FBIはボナンノファミリーの重要人物を情報提供者に仕立て、戦況を逐一把握していた。

その重要人物とは。。

ボナンノファミリーの歴史

ジョセフ・ボナンノは五大ファミリー発足から30年以上に渡り、ファミリーを率いてきた。

メンバーの大部分はシチリア島の同じ町から来ていたので、ファミリーは固い絆で結ばれていた。

しかし、ジョセフ・ボナンノがコミッションを追放されるとファミリーの団結は崩れてゆく。

事の発端はボナンノが他のファミリーのボスを皆殺しにしようと画策したことだった。

当のボナンノは敵対マフィアに誘拐された後、解放されると行方をくらました。

そこで現場の指揮は息子のビルに託された。

ビル・ボナンノはこう語っている。

「マフィアが家族や友人を裏切るとき、彼は自分自身をも裏切る。
その後ずっと、彼は潜在意識と魂の煉獄をぶらぶらとさまよって、平和や満足を見つけることはもうない運命にある。
私の知る限り、アメリカの真のマフィア、尊敬できる男の中に情報提供者はいませんでした」

ビル・ボナンノ

ビル・ボナンノ

 ボナンノの不在中、ビル・ボナンノはコンシリエーレに選出された。

一部メンバーは縁故主義に不満を感じていた。

反乱分子のリーダーはコンシリエーレ候補だったガスパール・ディグレゴリオ。

バッファローファミリーのボスでボナンノのいとこ ステファノ・マガディーノは、ディグレゴリオの後ろ楯となり戦争を促した。

また、マガディーノはガンビーノの後ろ楯を得ていたため、コミッションはこの反乱を全面的に支持した。

FBIの記録

FBIは1964年から1968年まで続いたバナナ戦争について何から何まで知り尽くしていた。

FBIはボナンノファミリーに関連するあらゆる場所に盗聴機を設置した。

1967年6月の報告書には、FBIが古い事件を利用して“ビッグな情報提供者”を得たと記されている。

この文書は現在もトップシークレット扱いであるが、公開された断片を繋ぎあわせると“ビッグな情報提供者”の正体が浮かび上がってくる。

情報提供者の情報は以下の通りである。

ディゴレグリオと敵対している

父親の問題に対処している

殺しを命じる立場

そう情報提供者はビル・ボナンノだったのだ。

FBIの策略

ジョゼフ・ボナンノ

FBI捜査官のリチャードアンダーソンはビルの弱さを利用した。

父や忠信を失い孤独に苛まれ疲弊していたビルはあっさりとFBIの脅しに屈したという。

当初は裏切りを嫌がったビルだったが、次第に熱心な協力者になっていった。

しかし失踪中のジョゼフが戻るとビルは再び協力を拒むようになっていった。

ちなみに、まだビルが情報提供者であるはずがないと思う人もいるかもしれないが、1967年8月に作成されたFBIの報告書にはさらなる証拠が記されている。

「情報提供者はビル・ボナンノと反乱グループの会談について語った

彼はポール・シャッカ、ピート・クロシアタ、フランク・マリを反乱グループのリーダー主要メンバーだと教えてくれた」

ここから消去法が成り立つ。

さらに「彼はビル・ボナンノは常に銃を持っていたと語った。
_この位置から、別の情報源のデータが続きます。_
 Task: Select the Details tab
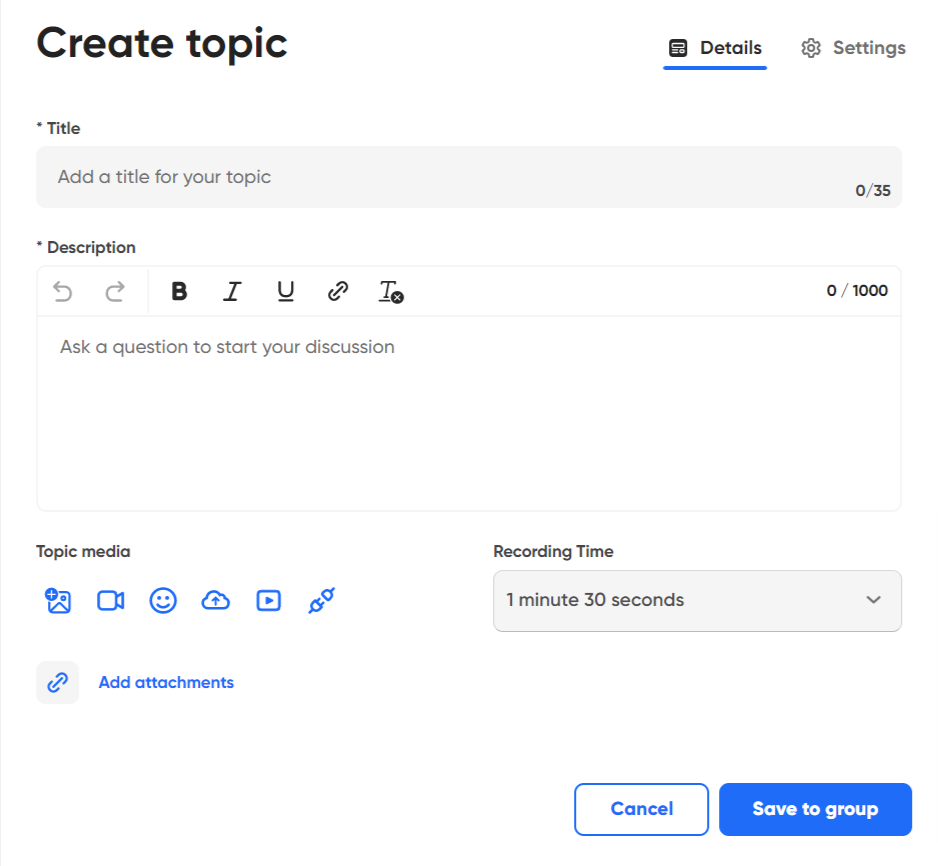click(715, 48)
彼は銃を持っていないで敵に捕まるよりも、銃を持っていて警察に捕まった方がマシだと言った」という記述がある。

この証言はビルの回顧録とも一致する。

FBIの介入

やがてボナンノとガンビーノが若いバナナ戦争が集結すると、FBIはビル・ボナンノに協力を再開するよう説得した。

FBIの要求は以下の3つ

・適切な監視を出来る体制を作ること

・他のメンバーを寝返らせる協力をすること

・コミッションの議席を獲得しFBIを潜入させること。

このようにFBIは常軌を逸した要求をした。

これらの要求を呑むことは“マフィア”そのものを売り渡すに等しいことである。

さらにコミッションの議席を獲得するとは“戦争を再開しガンビーノを打倒すること”を指していた。

結論からいうとこの要求はビルの能力では不可能であった。

ビルは申し出を断ったが、FBIはボナンノ家を爆破し、さらにビルを何度も逮捕して絞り上げた。

しかしジョゼフが家を爆破した犯人がFBIであることを突き止めると、手を引かざるをえなかった。

最終的にジョゼフとビルは完全にマフィア界から追放され引退した。